Reaction vessels of the type used for forming diamonds from graphite are generally known to the art. See, for example, the text entitled "Modern Very High Pressure Techniques", edited by R. H. Wentorf, Jr., PhD, General Electric Research Laboratory, published by Butterworths, London, and the next entitled "The Physics of High Pressure" by Bridgeman, to which reference will be made in this disclosure. Also, as background, U.S. Pat. No. 3,118,177, issued to B. C. Von Platen, on Jan. 21, 1964, describes an improved autoclave of the type in which chemical processes may be carried on under extremely high pressure.
Generally speaking, the known diamond-forming reaction vessels include a thick steel outer shell, a large quantity of insulating material adjacent to the inner walls of the outer shell, and a reaction space or chamber within the insulating material. The reaction chamber includes high temperature heating means (e.g. an electric heating element), and a space to position the graphite raw material which will be converted into diamond products by the simultaneous application of high pressure and high temperature. The specific means used to generate the necessary high temperature and high pressure which must be applied to the graphite are conventional and well-known to those skilled in the art.

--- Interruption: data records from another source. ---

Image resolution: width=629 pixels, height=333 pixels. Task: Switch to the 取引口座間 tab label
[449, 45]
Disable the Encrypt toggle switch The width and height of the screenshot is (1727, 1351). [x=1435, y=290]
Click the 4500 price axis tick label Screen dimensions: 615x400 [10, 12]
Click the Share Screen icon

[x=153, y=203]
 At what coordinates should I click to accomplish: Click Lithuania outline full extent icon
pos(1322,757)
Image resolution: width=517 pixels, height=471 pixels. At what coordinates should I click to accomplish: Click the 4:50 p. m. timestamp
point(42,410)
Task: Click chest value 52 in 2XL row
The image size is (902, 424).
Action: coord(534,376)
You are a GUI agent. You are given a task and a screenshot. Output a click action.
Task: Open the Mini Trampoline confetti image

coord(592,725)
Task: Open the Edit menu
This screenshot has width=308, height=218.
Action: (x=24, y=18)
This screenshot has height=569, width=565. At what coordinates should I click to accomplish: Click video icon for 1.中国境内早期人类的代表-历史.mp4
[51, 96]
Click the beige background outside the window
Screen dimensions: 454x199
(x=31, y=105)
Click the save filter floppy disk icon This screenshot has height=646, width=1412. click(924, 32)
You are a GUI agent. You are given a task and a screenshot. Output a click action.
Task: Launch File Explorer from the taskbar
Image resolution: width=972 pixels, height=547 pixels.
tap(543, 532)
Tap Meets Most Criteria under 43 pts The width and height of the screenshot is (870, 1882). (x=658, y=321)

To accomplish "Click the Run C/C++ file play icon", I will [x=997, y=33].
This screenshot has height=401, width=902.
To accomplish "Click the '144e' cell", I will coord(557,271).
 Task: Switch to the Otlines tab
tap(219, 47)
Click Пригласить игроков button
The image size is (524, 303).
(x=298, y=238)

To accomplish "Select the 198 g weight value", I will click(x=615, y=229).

In the known reaction vessels of the aforementioned type, the insulating material between the central reaction space and the outer steel shell is of significant importance. The heat required for the diamond forming reaction is sufficiently great as to damage the outer steel shell of the reaction vessel and possibly cause it to disintegrate in a relatively short period of time. Thus, the insulating material is necessary to prevent much of this heat from reaching the outer steel shell. Even with the insulating material, the heating means in known reaction vessels must not be turned on for any extended period of time to further avoid damage to the outer shell. In practice, the heating means is switched off usually every few minutes, or in some instances every few seconds. The quantity of insulating material used in the known apparatus is quite large in proportion to the area of the outer steel shell. Accordingly, the actual reaction space provided by the known vessels is quite small and there is usually only enough room to accomodate graphite raw material of the size of approximately one centimeter in diameter. Accordingly, the diamond resulting from the high heat and pressure applied to the graphite in the reaction chamber is quite small.
It is an object of the present invention to provide a reaction vessel of the type adapted to form diamonds from graphite that eliminates most of the insulating material required by the known vessels to thereby provide a significantly larger reaction space within the reaction vessel. Due to the flexibility of the reaction time allowed by the invention, diamonds of a size significantly larger than that resulting from the known reaction vessels can be produced when the graphite is subjected to a relatively long reaction (e.g., months). On the other hand, diamond powder can be produced from a relatively short reaction time (e.g., minutes or seconds).